Durante la etapa en la que tu bebé está apenas probando nuevos sabores, debes ser muy cuidadosa con los detalles que harán de la hora de la comida una experiencia grata y segura.

Recuerda siempre que tu bebé, por más que se muestre muy ávido a vivir nuevas experiencias, es un ser humano muy frágil; por eso es importante que prevengas que se atragante, se queme o se intoxique cuando coma.

Realmente evitar que esto suceda es muy sencillo, solo debes estar atenta a algunos detalles como asegurarte de que la comida que le ofrezcas a tu bebé, quien aún no tiene dienticos, sea muy blanda o esté cortada en trozos muy pequeños.  Trata de prepararle papillas que pueda comer con mucha facilidad y de cortarle los pedazos de carne, pan o frutas cuya textura no es tan blanda en pedazos muy pequeños e incluso plantéate mechar los trozos de carne que le ofrezcan a tu hijo.

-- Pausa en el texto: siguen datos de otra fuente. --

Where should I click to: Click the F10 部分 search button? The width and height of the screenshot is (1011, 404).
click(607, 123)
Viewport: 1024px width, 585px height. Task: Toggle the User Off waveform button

Casi todas las mamás soplan la cucharilla de sopa del bebé antes de llevarla a su boca e incluso esa costumbre ayuda a que el bebé aprenda a soplar la comida antes de ingerirla, lo que suele ser una de sus tantas monerías, pero, además de esa medida trata de evitar lo más que puedas calentar el tetero o la comida del niño en el microondas pues algunas zonas de los envases que contienen los alimentos pueden estar muy calientes y podrían causar que se queme.

Cada vez que tu hijo esté comiendo asegúrate de que algún adulto muy atento y consciente lo esté acompañando, trata de que coma en su sillita y que el cinturón que trae esté ajustado al cuerpo, esto te ayudará a evitar accidentes a esa edad en la que tu bebé puede resultar un niño muy inquieto.

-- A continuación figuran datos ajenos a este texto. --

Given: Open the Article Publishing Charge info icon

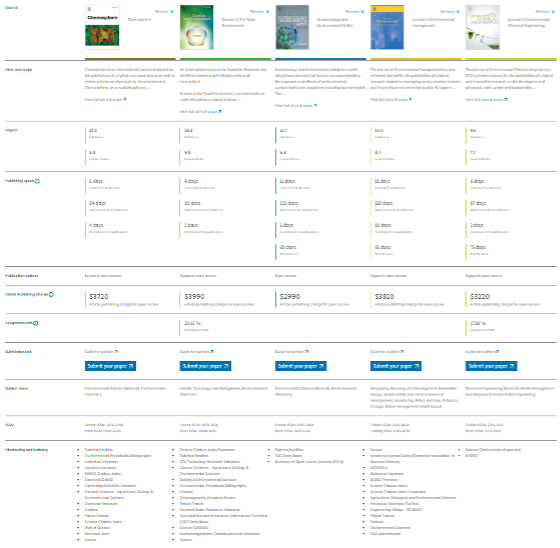Looking at the screenshot, I should 51,294.
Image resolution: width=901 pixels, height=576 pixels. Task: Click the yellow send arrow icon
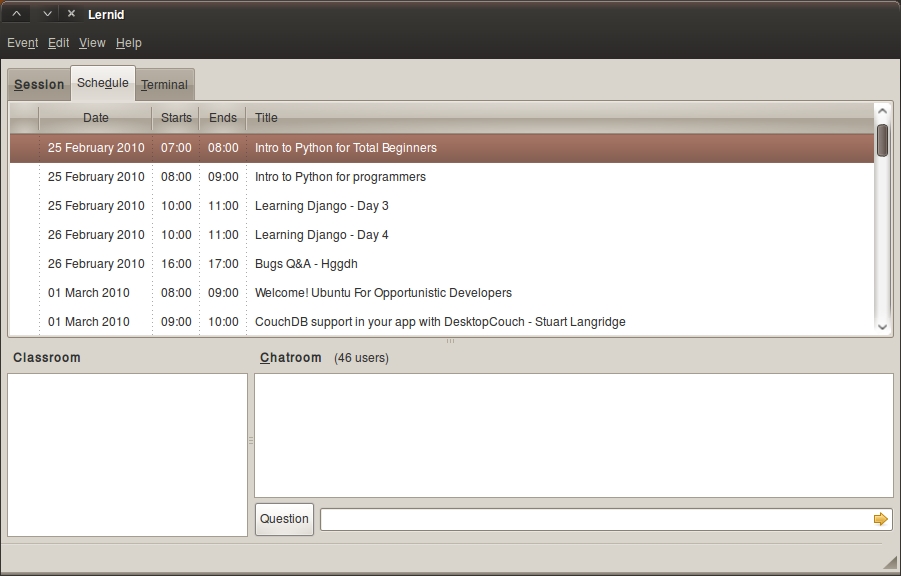pos(880,519)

Evitar darle miel, infusiones o té, alimentos procesados antes de los 12 meses de edad te ayudará a prevenir que tu hijo se intoxique así como también lo hará que seas muy respetuosa de las medidas de higiene cuando preparas su comida y que tengas especial atención a la higiene de los utensilios que el niño se lleva a la boca.